Par Super Seven
SuperSeven :
La réalisatrice d’Innocence et Evolution revient avec un nouveau récit d’enfance captive qui recèle des spectres enfouis. Or, c’est dans un roman, Earwig, de Brian Catling, paru en 2019, que Lucile Hadzihalilovic a trouvé son objet de fascination.
Fascination, car en effet, dès l’ouverture, Earwig est une invitation à se draper dans un générique au lent défilement, sur un thème lancinant, puis dans le temps étiré d’un quotidien : celui d’un homme, Albert Sellnic, et d’une petite fille, Mia, dont il a la charge. Cette mise en place à la lenteur appesantie (qui contamine toute la première heure), frappe par sa précision descriptive, abasourdit le spectateur de son étrange charge poétique. Sur ordre de ses maîtres, qui lui téléphonent quotidiennement, Sellnic loge et nourrit Mia, mais se charge surtout de recueillir sa salive à l’aide d’un gros appareil métallique, pour en faire une dentition de verre que porte ensuite la gamine édentée.
Le film est d’abord la contemplation d’une langueur angoissée, tout cela dans l’ambiance poisseuse d’une maison vide et d’un entre-deux-guerres cauchemardesque. On sait que Mia est préparée pour un départ futur, mais Hadzihalilovic épure l’œuvre de toute narration dans sa première partie pour se concentrer sur la matérialité du quotidien : la fixité de l’ennui, le geste et sa répétition, les sons. Par là il faut souligner l’extraordinaire travail de bruitage qui fait que chaque craquement de cette vielle maison, chaque tintement des verres dans une armoire s’ajoute au corps d’une ambiance sonore qui semble préexister au reste.
Tout Earwig prend racine dans le soin accordé à l’observation des textures – le métal, la chair meurtrie des gencives, le verre – qui bruissent au rythme méticuleux des gestes mécaniques des deux protagonistes. À ce compte, la première moitié est un Eraserhead très bressonnien, qui laisse supposer un trauma enfoui en sous-texte de cette image d’enfant captive en défaut d’oralité.

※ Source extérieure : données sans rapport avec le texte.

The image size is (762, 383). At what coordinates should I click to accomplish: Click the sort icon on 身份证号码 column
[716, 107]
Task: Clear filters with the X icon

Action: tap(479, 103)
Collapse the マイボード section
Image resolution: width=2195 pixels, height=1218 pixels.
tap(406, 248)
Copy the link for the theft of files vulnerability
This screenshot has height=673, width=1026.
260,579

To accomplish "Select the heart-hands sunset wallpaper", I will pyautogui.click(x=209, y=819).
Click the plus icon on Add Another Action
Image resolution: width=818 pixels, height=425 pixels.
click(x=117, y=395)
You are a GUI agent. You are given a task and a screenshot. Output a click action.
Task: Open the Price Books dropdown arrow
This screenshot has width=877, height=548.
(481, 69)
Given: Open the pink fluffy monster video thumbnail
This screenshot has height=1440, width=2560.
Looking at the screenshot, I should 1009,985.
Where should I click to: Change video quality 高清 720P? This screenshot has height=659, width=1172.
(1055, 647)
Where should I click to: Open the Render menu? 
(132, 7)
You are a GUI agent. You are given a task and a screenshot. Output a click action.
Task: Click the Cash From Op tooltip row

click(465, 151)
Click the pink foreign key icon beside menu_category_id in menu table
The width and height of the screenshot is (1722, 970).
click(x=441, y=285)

Or, si une rupture narrative s’opère à mi-parcours du métrage, c’est pour épaissir un peu plus le mystère qu’il distille dans son sillon. Sellnic rencontre un homme-mystère omniscient (lui, ersatz de Robert Blake dans Lost Highway) dans un pub, puis, ivre, blesse malencontreusement la jeune serveuse à la joue. Pendant sa guérison, elle est prise sous son aile par un nouvel inconnu, dandy interprété par Alex Lawther. Ce doublement du rapport de soin face à l’oralité blessée est, sur le papier, un revers intéressant, mais son exécution ne dépasse jamais la puissance évocatrice des images séminales qui irriguent le début. Hadzihalilovic fait bien moins cas de la blessure et de l’environnement de ce nouveau couple, comme si le film s’ordonnait d’être enfin écrit – au contraire d’une première partie purement descriptive – et ce, au détriment de la texture. C’est malheureux.
Il faut attendre le climax pour retrouver la même puissance graphique et symbolique, ainsi que des pistes de compréhension d’une diégèse (la possible folie d’Albert) qui aura disserté très peu mais évoqué beaucoup. Il y a le spectre de la guerre qui rôde dans ces personnages de vétérans meurtris, le deuil d’une famille puis la paternité reniée dans un soin mécanique à l’enfant. Et par extension, sans doute, une généalogie du traumatisme dans la meurtrissure buccale – stade indépassable pour cette figure enfantine muette. Cet imaginaire néo-gothique se cristallise dans une séquence directement empruntée à Nicolas Roeg (Ne vous retournez pas), où la petite Mia en imperméable rouge se laisse plonger dans un lac sous les yeux de son père. Elle n’a pas l’air désespérée mais dysfonctionnelle, démantelée puisqu’elle porte sur ses épaules, telle la Mouchette de Bresson (à nouveau), la misère de toutes les générations qui la précèdent.